The use of AO for studying the eye isn’t a novel concept. The premise behind AO lies in astronomy, where the technology is used to correct the blurring effect of the Earth’s atmosphere by using a reference point (a bright star), which is monitored and used to create a mirror image with an exact but opposite distortion to the effects of the atmosphere. Ultimately, this results in images with significantly higher resolution.
This time-tested technology was first implemented in optics in the late 1990’s, because similar to light bending and becoming distorted as it passes through the atmosphere, light traveling through the eye is also subject to bending and distortion. This makes medical imaging of the eye extremely difficult. Early AO systems for the eye were effective at imaging cone cells, but without a higher resolution were not capable of capturing clear, contiguous images of rods, which are smaller than cones, and outnumber cones in the retina 20-1.

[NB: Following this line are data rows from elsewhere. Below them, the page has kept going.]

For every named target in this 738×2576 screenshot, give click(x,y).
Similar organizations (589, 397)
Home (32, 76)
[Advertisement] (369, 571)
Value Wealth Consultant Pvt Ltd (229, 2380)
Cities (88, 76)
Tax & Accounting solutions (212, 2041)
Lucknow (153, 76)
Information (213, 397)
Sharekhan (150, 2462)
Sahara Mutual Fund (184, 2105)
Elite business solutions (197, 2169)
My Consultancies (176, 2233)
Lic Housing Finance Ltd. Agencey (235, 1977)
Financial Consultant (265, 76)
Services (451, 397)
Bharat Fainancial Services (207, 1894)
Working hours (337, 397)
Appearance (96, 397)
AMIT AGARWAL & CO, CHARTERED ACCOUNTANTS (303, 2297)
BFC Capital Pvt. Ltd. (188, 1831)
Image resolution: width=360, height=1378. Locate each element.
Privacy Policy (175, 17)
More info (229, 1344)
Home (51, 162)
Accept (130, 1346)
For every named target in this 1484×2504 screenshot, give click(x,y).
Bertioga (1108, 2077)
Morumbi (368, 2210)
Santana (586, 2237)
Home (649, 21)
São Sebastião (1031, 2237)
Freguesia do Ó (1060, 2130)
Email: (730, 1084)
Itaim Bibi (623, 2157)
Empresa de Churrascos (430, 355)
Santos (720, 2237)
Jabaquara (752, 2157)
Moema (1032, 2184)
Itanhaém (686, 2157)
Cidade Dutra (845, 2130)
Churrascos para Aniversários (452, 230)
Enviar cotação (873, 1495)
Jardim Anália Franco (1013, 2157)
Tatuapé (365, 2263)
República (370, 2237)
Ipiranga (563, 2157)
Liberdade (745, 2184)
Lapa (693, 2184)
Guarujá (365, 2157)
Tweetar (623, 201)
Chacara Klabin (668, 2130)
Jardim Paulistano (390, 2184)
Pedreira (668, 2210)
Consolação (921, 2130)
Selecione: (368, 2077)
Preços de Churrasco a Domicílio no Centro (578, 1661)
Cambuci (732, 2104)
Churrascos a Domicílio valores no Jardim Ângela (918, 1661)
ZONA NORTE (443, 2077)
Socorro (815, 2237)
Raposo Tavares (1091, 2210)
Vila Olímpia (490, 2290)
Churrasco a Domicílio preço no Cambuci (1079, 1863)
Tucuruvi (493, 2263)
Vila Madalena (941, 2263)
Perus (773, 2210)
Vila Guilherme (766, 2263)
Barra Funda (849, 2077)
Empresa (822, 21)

The design breakthrough that improved the AO imaging system so that it could capture adequate views of the rod cells was a simple fix. The spherical mirrors that act as lenses in the instrument were folded into a 3-D structure, which was enough to make the instrument capable of capturing the contiguous rod mosaic and the entire cone mosaic in the foveal center.
According to the researchers, in addition to developing their design for a widely available clinical model, the next step for AO technology is teaching colleagues to interpret AO images. The researchers predict that in the next 5-10 years, high resolution AO systems will be routinely used to help doctors look into patients’ eyes with enough precision and clarity to view individual rods. This would vastly improve doctors’ ability to provide early intervention for retina disease, and allow the state of individual cells in response to treatments to be easily monitored.